Tested Ingredients. No company has done more to revolutionize U.S. cooking than General Foods Corp., the world's biggest food processor. It sparked the revolution with its line of Birds Eye frozen foods, still the biggest-selling brand. Last year it put its 250 products (including different flavors and varieties) into 4.5 billion packages that the housewife took home for $1.1 billion. On pantry shelves and in refrigerators from Maine to Florida, its products are household words —Jell-O, Maxwell House coffee. Post cereals, Swans Down cake mix, Sanka, Minute Rice, Gaines dog food, etc.

Running this cook's colossus is a job for a man with tried and tested ingredients. The man: Charles Greenough Mortimer, 59, the solidly packaged (5 ft. 10 in., 195 lbs.) chairman and chief executive officer of General Foods. The ingredients: a mind as restless as a bubbling stew, a big pinch of Madison Avenue savvy, a full measure of shrewd selling experience. All this is mixed with an insatiable curiosity about the U.S. woman—what food she buys, what she would like to buy, and how it can be made easier to serve.

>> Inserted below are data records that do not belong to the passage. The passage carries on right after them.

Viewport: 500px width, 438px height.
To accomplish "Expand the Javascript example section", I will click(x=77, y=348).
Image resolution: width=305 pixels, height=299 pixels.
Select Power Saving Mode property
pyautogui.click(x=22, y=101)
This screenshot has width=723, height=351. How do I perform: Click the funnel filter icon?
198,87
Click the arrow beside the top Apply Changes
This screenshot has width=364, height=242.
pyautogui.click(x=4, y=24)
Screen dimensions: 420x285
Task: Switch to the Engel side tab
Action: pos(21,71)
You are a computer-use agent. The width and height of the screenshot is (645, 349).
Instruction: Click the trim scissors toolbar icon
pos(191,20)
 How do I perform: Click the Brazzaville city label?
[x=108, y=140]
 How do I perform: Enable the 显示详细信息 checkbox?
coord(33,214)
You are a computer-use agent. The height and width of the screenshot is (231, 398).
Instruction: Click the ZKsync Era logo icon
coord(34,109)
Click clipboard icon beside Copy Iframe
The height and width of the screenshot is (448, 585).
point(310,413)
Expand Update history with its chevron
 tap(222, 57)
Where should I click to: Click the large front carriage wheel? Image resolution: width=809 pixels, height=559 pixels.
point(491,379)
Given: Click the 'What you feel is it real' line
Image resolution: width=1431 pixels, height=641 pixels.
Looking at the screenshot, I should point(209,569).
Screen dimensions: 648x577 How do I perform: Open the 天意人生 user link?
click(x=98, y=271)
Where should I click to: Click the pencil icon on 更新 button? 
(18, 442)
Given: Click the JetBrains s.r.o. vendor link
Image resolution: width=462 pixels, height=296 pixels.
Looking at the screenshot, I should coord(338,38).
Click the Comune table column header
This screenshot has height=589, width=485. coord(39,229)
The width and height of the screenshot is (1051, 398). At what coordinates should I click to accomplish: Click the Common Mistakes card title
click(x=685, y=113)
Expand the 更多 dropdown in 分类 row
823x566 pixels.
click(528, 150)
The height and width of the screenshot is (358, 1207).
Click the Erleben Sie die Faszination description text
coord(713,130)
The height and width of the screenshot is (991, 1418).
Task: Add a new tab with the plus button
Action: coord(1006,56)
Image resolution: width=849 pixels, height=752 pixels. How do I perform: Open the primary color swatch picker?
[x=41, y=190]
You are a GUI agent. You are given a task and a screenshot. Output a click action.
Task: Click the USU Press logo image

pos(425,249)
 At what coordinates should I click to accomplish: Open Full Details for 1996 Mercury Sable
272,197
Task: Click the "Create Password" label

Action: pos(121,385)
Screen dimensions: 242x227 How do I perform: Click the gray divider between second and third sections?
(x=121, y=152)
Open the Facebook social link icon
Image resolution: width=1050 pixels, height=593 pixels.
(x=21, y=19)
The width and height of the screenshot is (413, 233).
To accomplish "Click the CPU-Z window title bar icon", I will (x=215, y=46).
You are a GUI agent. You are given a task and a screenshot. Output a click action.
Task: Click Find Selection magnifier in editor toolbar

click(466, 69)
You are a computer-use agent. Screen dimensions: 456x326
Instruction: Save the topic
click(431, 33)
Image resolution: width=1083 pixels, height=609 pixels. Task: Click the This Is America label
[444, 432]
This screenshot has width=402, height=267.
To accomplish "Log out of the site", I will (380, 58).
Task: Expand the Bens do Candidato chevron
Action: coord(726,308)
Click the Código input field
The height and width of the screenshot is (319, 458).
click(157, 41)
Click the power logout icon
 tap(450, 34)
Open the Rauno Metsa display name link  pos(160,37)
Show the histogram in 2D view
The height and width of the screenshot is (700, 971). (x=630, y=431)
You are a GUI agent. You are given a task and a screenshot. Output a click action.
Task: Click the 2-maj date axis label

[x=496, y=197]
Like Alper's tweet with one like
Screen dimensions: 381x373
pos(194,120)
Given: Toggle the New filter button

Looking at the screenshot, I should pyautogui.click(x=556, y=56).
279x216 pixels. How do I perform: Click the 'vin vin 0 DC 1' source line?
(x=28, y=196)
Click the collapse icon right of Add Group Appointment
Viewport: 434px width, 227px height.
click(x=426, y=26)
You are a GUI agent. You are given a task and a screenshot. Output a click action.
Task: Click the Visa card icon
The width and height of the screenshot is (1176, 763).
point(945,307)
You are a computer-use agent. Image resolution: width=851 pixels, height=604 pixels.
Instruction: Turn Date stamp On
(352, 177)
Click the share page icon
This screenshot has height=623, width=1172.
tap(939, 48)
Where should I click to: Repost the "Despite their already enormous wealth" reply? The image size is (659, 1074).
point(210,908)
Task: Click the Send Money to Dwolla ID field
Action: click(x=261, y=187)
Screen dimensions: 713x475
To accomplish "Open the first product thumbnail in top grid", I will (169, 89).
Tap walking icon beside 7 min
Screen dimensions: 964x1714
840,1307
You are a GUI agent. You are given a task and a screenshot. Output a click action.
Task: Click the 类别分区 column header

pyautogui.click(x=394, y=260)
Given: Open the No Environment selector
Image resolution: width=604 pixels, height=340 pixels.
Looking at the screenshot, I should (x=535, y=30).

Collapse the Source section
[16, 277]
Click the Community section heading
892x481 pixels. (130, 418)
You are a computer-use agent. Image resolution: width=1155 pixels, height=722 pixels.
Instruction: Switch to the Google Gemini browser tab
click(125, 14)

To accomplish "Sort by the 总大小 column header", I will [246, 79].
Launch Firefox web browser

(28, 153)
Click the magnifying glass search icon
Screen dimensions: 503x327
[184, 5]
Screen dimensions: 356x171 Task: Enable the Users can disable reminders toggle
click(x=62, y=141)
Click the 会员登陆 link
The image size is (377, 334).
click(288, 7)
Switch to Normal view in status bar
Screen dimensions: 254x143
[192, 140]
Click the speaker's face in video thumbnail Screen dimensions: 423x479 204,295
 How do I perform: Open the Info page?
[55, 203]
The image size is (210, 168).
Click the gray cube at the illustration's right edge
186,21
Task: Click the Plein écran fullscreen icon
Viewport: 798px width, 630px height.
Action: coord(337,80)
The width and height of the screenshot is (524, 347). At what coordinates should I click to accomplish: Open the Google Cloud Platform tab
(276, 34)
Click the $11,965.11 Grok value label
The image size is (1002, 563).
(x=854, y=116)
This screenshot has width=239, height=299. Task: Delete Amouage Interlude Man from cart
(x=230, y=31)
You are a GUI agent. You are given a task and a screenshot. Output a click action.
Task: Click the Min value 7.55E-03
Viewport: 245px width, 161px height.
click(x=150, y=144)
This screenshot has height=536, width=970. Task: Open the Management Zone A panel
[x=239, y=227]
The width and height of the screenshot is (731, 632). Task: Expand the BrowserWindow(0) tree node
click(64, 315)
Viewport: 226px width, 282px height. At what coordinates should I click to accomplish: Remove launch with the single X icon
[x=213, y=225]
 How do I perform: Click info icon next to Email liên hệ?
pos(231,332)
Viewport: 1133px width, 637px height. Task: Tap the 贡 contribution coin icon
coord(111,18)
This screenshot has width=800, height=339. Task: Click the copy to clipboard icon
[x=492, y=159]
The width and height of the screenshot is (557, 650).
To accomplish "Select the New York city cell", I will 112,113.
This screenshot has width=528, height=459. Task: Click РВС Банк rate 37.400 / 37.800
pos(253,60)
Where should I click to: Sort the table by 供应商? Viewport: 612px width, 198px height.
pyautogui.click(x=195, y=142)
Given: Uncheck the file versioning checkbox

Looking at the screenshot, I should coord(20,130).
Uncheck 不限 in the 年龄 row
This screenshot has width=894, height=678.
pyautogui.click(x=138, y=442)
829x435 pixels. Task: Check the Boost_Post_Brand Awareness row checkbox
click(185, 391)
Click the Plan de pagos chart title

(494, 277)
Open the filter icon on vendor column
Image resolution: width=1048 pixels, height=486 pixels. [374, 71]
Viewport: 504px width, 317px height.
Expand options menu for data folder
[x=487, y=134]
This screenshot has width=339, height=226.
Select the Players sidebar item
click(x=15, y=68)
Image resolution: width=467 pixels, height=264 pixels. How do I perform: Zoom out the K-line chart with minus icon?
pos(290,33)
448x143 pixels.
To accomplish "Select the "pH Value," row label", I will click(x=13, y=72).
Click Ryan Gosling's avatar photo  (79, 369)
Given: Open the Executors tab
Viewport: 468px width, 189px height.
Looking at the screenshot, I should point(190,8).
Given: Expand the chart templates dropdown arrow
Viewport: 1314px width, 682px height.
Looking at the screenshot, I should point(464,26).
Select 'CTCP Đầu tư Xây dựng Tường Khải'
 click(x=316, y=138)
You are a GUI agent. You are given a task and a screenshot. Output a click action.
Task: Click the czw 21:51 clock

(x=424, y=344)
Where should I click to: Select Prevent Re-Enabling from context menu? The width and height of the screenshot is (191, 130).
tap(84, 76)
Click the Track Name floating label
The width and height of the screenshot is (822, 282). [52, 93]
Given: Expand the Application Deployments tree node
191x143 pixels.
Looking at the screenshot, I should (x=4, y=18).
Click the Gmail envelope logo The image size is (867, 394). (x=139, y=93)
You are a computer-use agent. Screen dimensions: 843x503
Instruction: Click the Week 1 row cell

"Have you ever looked at Fannie Farmer's Cook Book," asks Mortimer, "to see what was mapped out for a young bride who wanted to serve fish? 'To clean fish: Remove scales that have not been taken off. This is done by drawing a knife over fish, beginning at tail and working towards head. Incline knife slightly towards you to prevent scales from flying . . . Wipe fish thoroughly inside and out with a cloth wrung out of cold water, removing any clotted blood which may be found adhering to the backbone. To skin fish: with sharp knife remove skin along the back and cut off a narrow strip of skin the entire length of back. Loosen skin on one side from bony part of gills ... if fish is soft, work slowly and carefully . . .' And so on through all the other gruesome procedures before the housewife could start to burn her fingers in the hot grease or fill her kitchen with clouds of fish-laden smoke.

"What does it say on a package of frozen fish sticks? 'Heat and serve.' "

Tomato to Wonton. In tribute to the ease of "heat and serve,'' hungry Americans last year ate more than $500 million worth of frozen prepared dishes, mostly in convenient, built-in containers that went from oven to table to trash can. The number of frozen-food packers has grown from 750 in 1949 to 1,100; the dollar value of frozen foods has jumped more than 2,700% to $2.7 billion. Almost one in every three cups of coffee is now made with instant coffee. Postwar sales of prepared baby foods have grown some 230% to a quarter-billion-dollar industry, and sales of cake mixes and other prepared mixes have more than doubled to $253 million.